How much do cultural institutions need to think like enterprises?
Possibly the biggest challenge any cultural institution faces is financial. “We have to find new and flexible ways of getting income,” says Sarah Glennie, the outgoing director of the Irish Film Institute who has been appointed director of the Irish Museum of Modern Art. She points out how museum shops and cafes have added to visitor experiences.
“Clean toilets are essential to the experience,” she says, quoting a slogan adopted by the Victoria and Albert museum in London in recent years: “An ace caff with quite a nice museum attached.”
When the IFI lost sponsorship for its recent French Film Festival, it raised €15,000 through its cafe by offering a French menu as a tie-in. “There needs to be a more porous relationship between our programme and our audience. And we have to find out more about our audiences.”
However, no matter how clean the bathroom facilities or how good the burgers, as Glennie observes wryly, “programming is the core”. In Ireland recently, museums and cultural institutions are often included in discussions about “cultural tourism” as a way of attracting overseas visitors. “There is a danger in Ireland that our home audience could be overlooked at our discussions about ‘cultural tourism’,” Glennie says, talking about the importance of recognising the strength of the repeat home audience.

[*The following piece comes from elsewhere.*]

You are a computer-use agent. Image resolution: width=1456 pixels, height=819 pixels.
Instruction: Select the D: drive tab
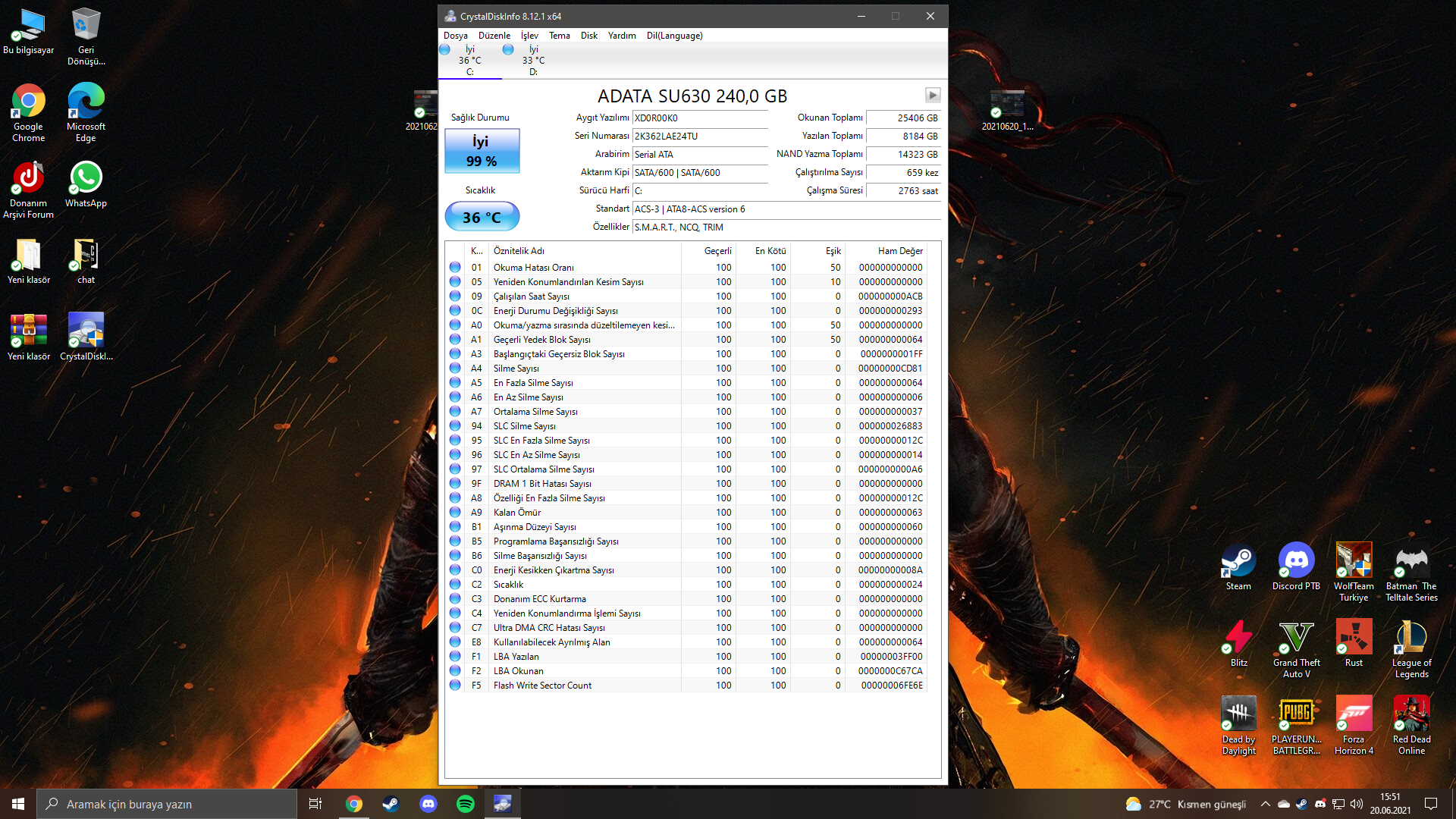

What trends will shape the future?
Audience member Michael Ryan, a former director of the Chester Beatty Library, argues that viewer participation is not a future trend but a well-established practice.
Peggy Fogelman disagrees. “Some of the ideas embedded in public programmes may not seem new – drawing sessions, artist intervention, etc. But the way that those programmes of public participation are approached and what happens when it takes place is new.”
Fogelman says it is now taken for granted that what occurred in the 1970s in the Met is in itself a huge shift in public perception about what is possible in a museum. “It’s happening more, in different places, and crossing artistic boundaries. It’s open-ended in terms of outcomes. Museums are becoming more affected by DIY communities, who are using museums as a resource.”
“In the past, the experience was passive,” says Marie Bourke from the National Gallery of Ireland. “There is now a huge desire by the public to participate. They want to take a greater sense of ownership about the experience, and they want to be listened to.”
“In the 19th century, the museum was an institution. In the 21st century, it’s a network,” comments David Anderson. “The challenge of institutions now is of being nimble with working with networks.”
He mentions the importance of social media for museums. Many exhibitions or museum projects now have online aspects, often inviting responses from people looking at them online, but offsite. “Museums can now move back and forwards between physical space and online space.”
Anderson also sees “regeneration” as a future trend. “What we’re going to see in the future is the retreat of empire, or of national institutions per se, partly because of finances.” He refers to local communities taking responsibility for the future of their museums. “Communities will need to take culture back to themselves because support that was there in the past may not be there in the future.”
How will museums record the recent trends of ephemeral art that has been made onsite, including viewer participation, wonders Kathleen James-Chakraborty, of UCD’s School of art history and cultural policy. “How do museums adapt to the changes in art production to conserve the past – such as onsite dance, interventions, etc?”
If you had one piece of advice . . .
As the symposium was hosted by the National Gallery, its chair, Olive Braiden, asked the panel for “a gem” of advice about this institution in particular. Peggy Fogelman identifies one element of particular importance to the partially closed museum: “When undergoing a renovation where galleries have to close, that’s when public programmes become even more important in maintaining audiences and engagement with the place.”